▶ [DOCUMENT SECTION]:
>>>

Nate Walker
|

Discovering His Calling

What are our moral obligations around artificial intelligence (AI)? How can this technology be used responsibly and ethically? How can we ensure AI will benefit humanity? These are just some of the questions that Rev. Dr. Nathan C. Walker ’98 is exploring as the principal investigator of the AI Ethics Lab at Rutgers University.

Walker, an award-winning First Amendment and human rights educator, has long been dedicated to freedom of expression—not only exercising his own personal freedom, but also helping others express their beliefs.

First Amendment law is about the five freedoms: freedom of speech, press, religion, petition, and assembly. These freedoms are ultimately about human expression. “That’s been a through line through cultivating my voice at Emerson, [and] engaging in that liberty of conscience by working in both art spaces and religious spaces,” says Walker.

Today, he’s applying that expertise in individual and human rights to the emerging issues surrounding AI. As a visiting researcher at Oxford University’s Institute for Ethics in AI and a contributor to the Munich Convention on AI and Human Rights, Walker seeks to exercise the practice of moral imagination in which a person pictures themself in an ethical dilemma about AI in order to understand competing viewpoints. He also applies this method in the courses he teaches, “AI Ethics and Law” and “AI and Society” at Rutgers, and it is a focal point for his sixth book, Moral Imagination: Ethics & Empathy in the Age of AI, forthcoming in 2025.

<<<

▶ [GIVEN INSTRUCTION]: Copy out the profile of Nate Walker above word for word, from start to finish.

▶ [SUPPLIED RECORDS]:
>>>

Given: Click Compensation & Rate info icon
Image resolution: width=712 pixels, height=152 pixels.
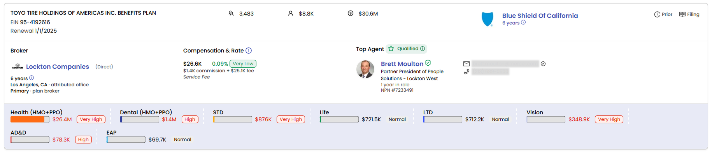Looking at the screenshot, I should [x=249, y=51].
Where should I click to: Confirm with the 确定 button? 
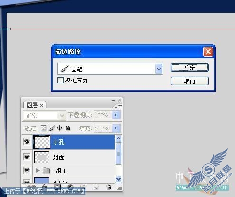point(190,68)
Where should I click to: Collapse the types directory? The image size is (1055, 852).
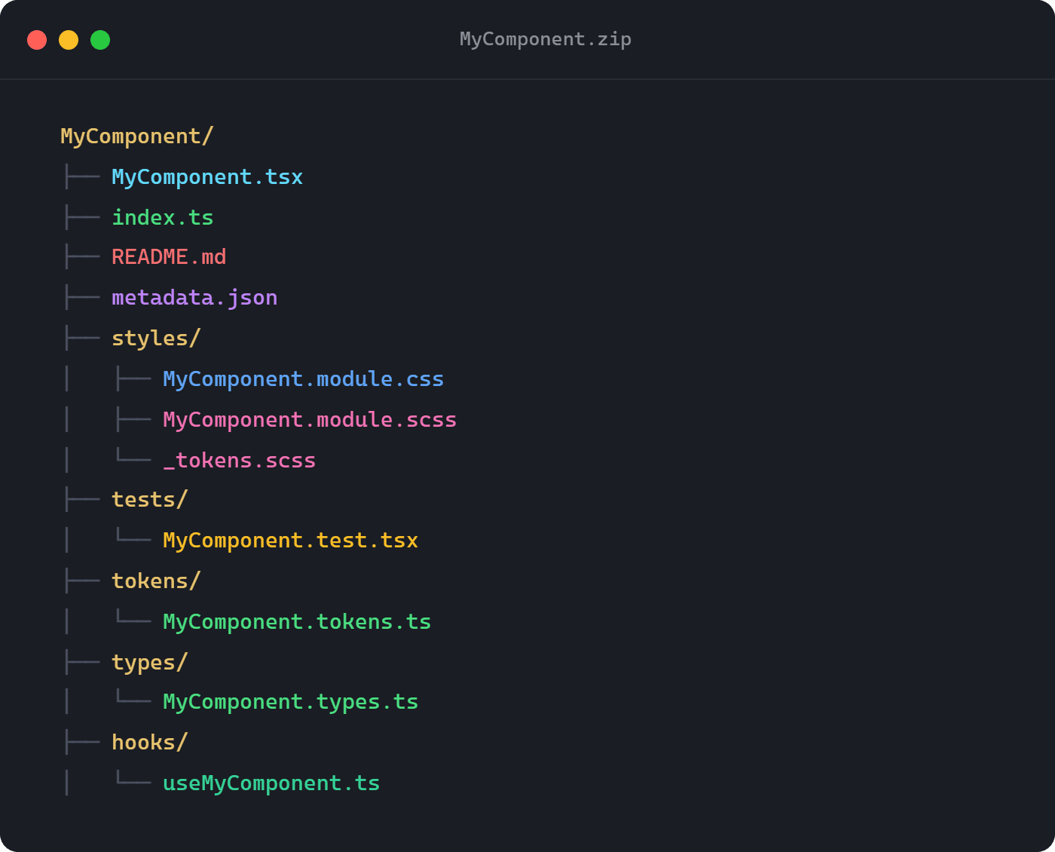tap(149, 662)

<<<

▶ [EXPECTED OUTPUT]:
Nate Walker
|

Discovering His Calling

What are our moral obligations around artificial intelligence (AI)? How can this technology be used responsibly and ethically? How can we ensure AI will benefit humanity? These are just some of the questions that Rev. Dr. Nathan C. Walker ’98 is exploring as the principal investigator of the AI Ethics Lab at Rutgers University.

Walker, an award-winning First Amendment and human rights educator, has long been dedicated to freedom of expression—not only exercising his own personal freedom, but also helping others express their beliefs.

First Amendment law is about the five freedoms: freedom of speech, press, religion, petition, and assembly. These freedoms are ultimately about human expression. “That’s been a through line through cultivating my voice at Emerson, [and] engaging in that liberty of conscience by working in both art spaces and religious spaces,” says Walker.

Today, he’s applying that expertise in individual and human rights to the emerging issues surrounding AI. As a visiting researcher at Oxford University’s Institute for Ethics in AI and a contributor to the Munich Convention on AI and Human Rights, Walker seeks to exercise the practice of moral imagination in which a person pictures themself in an ethical dilemma about AI in order to understand competing viewpoints. He also applies this method in the courses he teaches, “AI Ethics and Law” and “AI and Society” at Rutgers, and it is a focal point for his sixth book, Moral Imagination: Ethics & Empathy in the Age of AI, forthcoming in 2025.